Oracle Corporation would resort to a similar strategy, by advising SAP customers to get “OFF SAP” (a play on the words of the acronym for its middleware platform “Oracle Fusion for SAP”), and also by providing special discounts on licenses and services to SAP customers who chose Oracle Corporation products.
Currently Oracle and SAP (the latter through its recently acquired subsidiary TomorrowNow) compete in the third-party enterprise software maintenance and support market. On March 22, 2007, Oracle filed a lawsuit against SAP. In Oracle Corporation v. SAP AG Oracle alleged that TomorrowNow, which provides discount support for legacy Oracle product lines, used the accounts of former Oracle customers to systematically download patches and support documents from Oracle’s website and to appropriate them for SAP’s use. Some analysts have suggested the suit could form part of a strategy by Oracle Corporation to decrease competition with SAP in the market for third-party enterprise software maintenance and support.
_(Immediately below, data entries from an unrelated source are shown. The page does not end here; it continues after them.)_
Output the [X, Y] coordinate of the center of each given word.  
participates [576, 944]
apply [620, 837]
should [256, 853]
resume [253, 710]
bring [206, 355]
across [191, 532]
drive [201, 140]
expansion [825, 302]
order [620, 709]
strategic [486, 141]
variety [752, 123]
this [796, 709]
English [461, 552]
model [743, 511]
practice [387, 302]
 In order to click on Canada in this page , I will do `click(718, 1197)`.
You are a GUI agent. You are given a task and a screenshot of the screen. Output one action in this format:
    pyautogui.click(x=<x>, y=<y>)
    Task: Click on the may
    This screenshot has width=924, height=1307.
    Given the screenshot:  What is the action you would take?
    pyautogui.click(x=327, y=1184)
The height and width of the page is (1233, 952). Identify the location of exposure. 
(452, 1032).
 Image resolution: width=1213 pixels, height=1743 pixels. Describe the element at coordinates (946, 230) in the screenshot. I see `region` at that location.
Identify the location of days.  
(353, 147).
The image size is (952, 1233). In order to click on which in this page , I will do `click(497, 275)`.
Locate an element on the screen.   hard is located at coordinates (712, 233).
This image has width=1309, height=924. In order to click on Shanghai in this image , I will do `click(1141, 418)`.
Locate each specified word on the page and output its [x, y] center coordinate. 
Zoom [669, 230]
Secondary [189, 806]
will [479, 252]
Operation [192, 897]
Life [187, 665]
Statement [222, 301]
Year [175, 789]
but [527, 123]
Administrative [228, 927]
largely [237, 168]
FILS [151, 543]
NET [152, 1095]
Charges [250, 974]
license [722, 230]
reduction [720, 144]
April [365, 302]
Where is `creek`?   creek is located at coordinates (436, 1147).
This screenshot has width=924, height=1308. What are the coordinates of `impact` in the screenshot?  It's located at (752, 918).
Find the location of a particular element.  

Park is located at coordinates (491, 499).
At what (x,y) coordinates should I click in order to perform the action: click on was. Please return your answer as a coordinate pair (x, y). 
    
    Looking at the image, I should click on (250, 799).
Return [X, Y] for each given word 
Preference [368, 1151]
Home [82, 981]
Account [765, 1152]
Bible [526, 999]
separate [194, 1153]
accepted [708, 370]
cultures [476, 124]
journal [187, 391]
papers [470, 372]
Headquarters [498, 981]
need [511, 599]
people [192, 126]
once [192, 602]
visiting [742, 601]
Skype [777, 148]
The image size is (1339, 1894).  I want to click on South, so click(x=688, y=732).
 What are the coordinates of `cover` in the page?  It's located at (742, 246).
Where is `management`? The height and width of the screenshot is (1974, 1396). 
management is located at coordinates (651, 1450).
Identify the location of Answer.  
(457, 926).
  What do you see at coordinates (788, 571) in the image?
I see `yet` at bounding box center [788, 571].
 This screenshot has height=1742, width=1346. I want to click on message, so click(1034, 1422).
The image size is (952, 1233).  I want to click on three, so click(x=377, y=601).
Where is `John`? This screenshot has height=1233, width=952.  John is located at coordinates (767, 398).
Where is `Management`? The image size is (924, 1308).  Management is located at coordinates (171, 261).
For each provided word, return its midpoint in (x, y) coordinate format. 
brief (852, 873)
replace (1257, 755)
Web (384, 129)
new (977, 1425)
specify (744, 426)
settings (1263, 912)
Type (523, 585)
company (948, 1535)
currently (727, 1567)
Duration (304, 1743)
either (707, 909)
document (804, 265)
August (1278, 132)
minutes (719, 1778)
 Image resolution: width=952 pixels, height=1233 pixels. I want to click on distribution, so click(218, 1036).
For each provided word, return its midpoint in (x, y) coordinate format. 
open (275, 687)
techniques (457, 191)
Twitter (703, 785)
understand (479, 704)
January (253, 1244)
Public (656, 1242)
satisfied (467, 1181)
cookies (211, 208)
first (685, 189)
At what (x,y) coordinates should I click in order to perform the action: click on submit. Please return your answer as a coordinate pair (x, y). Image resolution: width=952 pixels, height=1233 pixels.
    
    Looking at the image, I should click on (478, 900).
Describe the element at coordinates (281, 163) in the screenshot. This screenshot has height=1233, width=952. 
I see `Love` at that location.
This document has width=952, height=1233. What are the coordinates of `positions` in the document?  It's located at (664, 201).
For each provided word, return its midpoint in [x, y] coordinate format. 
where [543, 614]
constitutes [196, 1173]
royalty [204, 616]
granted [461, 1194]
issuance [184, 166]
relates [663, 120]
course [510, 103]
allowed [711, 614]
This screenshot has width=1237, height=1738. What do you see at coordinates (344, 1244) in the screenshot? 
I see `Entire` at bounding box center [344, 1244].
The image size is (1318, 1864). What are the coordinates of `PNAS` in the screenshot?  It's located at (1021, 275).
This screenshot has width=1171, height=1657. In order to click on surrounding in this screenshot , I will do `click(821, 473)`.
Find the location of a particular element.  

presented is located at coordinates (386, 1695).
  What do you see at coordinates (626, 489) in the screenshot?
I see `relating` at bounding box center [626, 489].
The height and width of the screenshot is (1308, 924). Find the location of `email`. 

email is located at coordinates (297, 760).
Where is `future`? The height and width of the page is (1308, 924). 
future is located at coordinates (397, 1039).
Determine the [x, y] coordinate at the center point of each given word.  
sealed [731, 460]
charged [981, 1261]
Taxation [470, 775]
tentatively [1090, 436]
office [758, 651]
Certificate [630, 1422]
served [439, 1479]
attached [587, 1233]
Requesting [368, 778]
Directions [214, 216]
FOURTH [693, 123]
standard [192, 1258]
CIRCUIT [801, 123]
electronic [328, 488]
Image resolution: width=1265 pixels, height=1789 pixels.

On July 3, 2007, SAP admitted that TomorrowNow employees had made “inappropriate downloads” from the Oracle support website. However, it claims that SAP personnel and SAP customers had no access to Oracle intellectual property via TomorrowNow. SAP’s CEO Henning Kagermann stated that “Even a single inappropriate download is unacceptable from my perspective. We regret very much that this occurred.” Additionally, SAP announced that it had “instituted changes” in TomorrowNow’s operational oversight.
On November 23, 2010, a U.S. district court jury in Oakland California found that SAP AG must pay Oracle Corp $1.3 billion for copyright infringement, awarding damages that could be the largest-ever for copyright infringement. While admitting liability, SAP estimated the damages at no more than $40 million, while Oracle claimed that they are at least $1.65 billion. The awarded amount is one of the 10 or 20 largest jury verdicts in U.S. legal history. SAP said they were disappointed by the verdict and might appeal. On September 1, 2011, a federal judge overturned the judgment and offered a reduced amount or a new trial, calling Oracle’s original award “grossly” excessive. Oracle chose a new trial.
On August 3, 2012, SAP and Oracle agreed on a judgment for $306 million in damages, pending approval from the U.S. district court judge, “to save time and expense of [a] new trial”. After the accord has been approved, Oracle can ask a federal appeals court to reinstate the earlier jury verdict. In addition to the damages payment, SAP has already paid Oracle $120 million for its legal fees.